_Excerpted text_
++++

He should know. Among other do-gooder organizations, the 28-year-old has worked with Change.org to help mobilize citizen activists, as well as Good/Corps, an independent agency that's affiliated with the Los Angeles-based media platform, GOOD. There, he helped with a Pepsi media campaign that awarded millions of dollars in grants for social-impact ideas that assisted communities.
Aujla is also founder of DreamNow, a Toronto-based consultancy that helps charities and social enterprises further their social goals. More recently, he's planning to launch a firm that provides job-training and head-hunting services for social-purpose companies.
Here, Aujla discusses how socially-conscious treps can stand out from the pack and break into this competitive landscape:
Q: On college campuses today there's a group for just about every cause and affiliation. How do students know which ones to get involved in to actually create change?
A: The question really needs to start with you. What do you want to rebuild, redesign or rethink? What are you actually interested in tackling? You don’t have to decide this for your life, but just right now -- this second. I wouldn’t even default to going to student groups. There is so much out there that will help you on your career path.

++++

_Directions_
1. Copy the entries word for word, starting at the first entry and ending at the line that contains "click(x=243, y=4)".
2. Continue the interview excerpt with Aujla on socially conscious entrepreneurs from the point where it stops.

_Records for this task_

++++

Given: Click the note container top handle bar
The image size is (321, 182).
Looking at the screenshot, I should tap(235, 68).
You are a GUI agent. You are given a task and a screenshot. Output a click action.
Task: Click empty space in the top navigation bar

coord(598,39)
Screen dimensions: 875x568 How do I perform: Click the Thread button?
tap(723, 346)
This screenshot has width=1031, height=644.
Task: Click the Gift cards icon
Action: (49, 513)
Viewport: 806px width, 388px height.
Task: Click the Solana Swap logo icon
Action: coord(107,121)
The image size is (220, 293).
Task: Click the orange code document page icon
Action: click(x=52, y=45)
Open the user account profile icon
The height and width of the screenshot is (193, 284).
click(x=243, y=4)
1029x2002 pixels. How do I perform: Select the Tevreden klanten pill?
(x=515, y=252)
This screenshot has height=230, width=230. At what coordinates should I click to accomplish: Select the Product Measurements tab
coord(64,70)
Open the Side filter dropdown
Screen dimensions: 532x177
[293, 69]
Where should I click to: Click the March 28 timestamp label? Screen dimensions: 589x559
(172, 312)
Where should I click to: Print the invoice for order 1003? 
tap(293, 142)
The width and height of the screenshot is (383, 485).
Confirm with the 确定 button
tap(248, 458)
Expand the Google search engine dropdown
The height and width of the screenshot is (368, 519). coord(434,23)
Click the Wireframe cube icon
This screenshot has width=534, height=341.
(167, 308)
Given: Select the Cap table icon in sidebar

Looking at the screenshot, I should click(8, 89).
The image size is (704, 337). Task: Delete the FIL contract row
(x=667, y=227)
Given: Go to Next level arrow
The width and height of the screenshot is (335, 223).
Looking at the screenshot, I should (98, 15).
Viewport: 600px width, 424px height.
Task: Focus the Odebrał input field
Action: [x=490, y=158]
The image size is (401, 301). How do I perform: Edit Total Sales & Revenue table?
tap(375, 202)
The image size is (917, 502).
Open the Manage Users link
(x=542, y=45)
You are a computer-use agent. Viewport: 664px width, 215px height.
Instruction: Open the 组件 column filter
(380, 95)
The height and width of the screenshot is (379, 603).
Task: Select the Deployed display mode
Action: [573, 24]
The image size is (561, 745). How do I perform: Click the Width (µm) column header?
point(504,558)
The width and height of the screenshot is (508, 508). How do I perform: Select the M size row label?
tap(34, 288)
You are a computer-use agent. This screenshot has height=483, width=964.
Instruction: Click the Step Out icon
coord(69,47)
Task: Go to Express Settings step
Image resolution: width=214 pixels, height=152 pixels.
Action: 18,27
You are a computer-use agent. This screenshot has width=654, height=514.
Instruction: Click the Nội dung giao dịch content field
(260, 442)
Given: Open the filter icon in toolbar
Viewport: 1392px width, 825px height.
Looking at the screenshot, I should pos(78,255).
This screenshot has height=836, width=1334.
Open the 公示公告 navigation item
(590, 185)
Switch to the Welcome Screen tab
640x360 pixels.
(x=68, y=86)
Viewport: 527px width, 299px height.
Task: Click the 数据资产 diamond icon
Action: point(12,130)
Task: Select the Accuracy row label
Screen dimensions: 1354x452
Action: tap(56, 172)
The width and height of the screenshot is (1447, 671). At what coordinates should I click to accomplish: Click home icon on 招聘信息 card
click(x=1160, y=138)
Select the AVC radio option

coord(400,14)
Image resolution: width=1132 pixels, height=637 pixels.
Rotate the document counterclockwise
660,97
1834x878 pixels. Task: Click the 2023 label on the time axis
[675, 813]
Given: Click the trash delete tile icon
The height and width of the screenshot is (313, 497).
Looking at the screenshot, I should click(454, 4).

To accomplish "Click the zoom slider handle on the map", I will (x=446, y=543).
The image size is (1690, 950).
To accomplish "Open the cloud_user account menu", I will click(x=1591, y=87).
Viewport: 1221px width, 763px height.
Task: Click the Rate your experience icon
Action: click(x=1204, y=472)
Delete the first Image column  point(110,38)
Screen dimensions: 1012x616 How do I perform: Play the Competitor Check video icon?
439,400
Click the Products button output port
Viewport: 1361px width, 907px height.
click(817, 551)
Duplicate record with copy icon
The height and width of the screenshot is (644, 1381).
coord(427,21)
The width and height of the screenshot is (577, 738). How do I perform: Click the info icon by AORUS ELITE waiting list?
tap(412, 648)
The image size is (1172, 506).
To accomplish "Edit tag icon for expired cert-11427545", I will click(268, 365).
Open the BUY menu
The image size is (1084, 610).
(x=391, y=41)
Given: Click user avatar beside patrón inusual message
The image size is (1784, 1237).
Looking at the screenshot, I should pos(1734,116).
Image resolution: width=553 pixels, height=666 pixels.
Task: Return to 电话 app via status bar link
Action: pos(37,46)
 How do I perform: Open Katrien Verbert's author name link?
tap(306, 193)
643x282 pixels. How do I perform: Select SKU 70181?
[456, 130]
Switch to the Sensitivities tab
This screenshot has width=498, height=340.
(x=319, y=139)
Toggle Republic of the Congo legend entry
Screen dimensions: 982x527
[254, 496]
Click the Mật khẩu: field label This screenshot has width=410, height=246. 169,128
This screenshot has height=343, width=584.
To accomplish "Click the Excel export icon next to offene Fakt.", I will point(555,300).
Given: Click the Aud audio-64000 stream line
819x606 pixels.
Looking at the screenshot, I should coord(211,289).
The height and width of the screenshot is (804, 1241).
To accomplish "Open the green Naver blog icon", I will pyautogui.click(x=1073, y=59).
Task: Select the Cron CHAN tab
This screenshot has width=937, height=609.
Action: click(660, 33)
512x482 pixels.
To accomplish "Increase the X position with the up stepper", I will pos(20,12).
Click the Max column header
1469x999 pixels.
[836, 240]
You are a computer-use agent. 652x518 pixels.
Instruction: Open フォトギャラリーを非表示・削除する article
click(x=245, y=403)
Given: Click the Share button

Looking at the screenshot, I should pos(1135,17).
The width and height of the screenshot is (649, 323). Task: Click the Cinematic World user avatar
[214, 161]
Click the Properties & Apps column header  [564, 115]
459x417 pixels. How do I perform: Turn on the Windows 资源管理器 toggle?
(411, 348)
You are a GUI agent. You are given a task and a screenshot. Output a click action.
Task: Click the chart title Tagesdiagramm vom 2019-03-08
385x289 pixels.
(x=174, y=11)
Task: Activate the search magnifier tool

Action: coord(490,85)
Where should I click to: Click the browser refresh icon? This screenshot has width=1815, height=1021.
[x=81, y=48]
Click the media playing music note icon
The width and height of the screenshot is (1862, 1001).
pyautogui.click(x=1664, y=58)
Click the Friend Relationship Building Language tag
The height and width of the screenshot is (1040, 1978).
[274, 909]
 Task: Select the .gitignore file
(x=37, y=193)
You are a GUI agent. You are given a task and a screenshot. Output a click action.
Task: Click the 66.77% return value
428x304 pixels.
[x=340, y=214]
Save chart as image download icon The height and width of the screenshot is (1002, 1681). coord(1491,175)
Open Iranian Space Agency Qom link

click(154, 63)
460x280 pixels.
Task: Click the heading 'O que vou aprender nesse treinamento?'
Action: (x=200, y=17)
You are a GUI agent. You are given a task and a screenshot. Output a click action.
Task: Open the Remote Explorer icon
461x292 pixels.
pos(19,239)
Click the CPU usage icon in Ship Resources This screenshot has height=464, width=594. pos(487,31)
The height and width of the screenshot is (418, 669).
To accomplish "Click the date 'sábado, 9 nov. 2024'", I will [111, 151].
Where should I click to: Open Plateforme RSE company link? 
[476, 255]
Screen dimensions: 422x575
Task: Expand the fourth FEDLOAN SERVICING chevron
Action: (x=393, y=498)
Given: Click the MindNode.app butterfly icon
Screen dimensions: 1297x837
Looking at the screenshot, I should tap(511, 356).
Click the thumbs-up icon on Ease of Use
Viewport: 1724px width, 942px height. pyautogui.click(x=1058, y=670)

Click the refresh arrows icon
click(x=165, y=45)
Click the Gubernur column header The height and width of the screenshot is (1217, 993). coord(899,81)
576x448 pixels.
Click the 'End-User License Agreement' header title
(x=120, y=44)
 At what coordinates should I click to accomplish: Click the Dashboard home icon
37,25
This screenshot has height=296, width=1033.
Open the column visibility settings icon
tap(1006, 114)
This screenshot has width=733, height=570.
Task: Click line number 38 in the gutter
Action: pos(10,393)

++++

_Task-by-task results_
1.
Given: Click the note container top handle bar
The image size is (321, 182).
Looking at the screenshot, I should tap(235, 68).
You are a GUI agent. You are given a task and a screenshot. Output a click action.
Task: Click empty space in the top navigation bar

coord(598,39)
Screen dimensions: 875x568 How do I perform: Click the Thread button?
tap(723, 346)
This screenshot has width=1031, height=644.
Task: Click the Gift cards icon
Action: (49, 513)
Viewport: 806px width, 388px height.
Task: Click the Solana Swap logo icon
Action: coord(107,121)
The image size is (220, 293).
Task: Click the orange code document page icon
Action: click(x=52, y=45)
Open the user account profile icon
The height and width of the screenshot is (193, 284).
click(x=243, y=4)

2.
Related: Conscious Capitalism: The End of Business as Usual?
Q: So where do activists-in-training start their search?
A: Look for people who are rethinking, rebuilding, redesigning it already. I guarantee you, someone is already there. We’re all capable of using Google and figuring out who’s on the cutting edge of, say, tackling the furniture industry and making sustainable furniture, or rethinking the way corporate offices buy furniture. Your goal is to find those people, and, guess what, they want to meet you.
Q: Why do you argue in your book that many college students and grads don't have to work for free to beef up their resumes?
A: Your job is to prove you have a mission and skills, and you'll get hired. You don’t necessarily need to work for free, unless you need to build your mission or your skills.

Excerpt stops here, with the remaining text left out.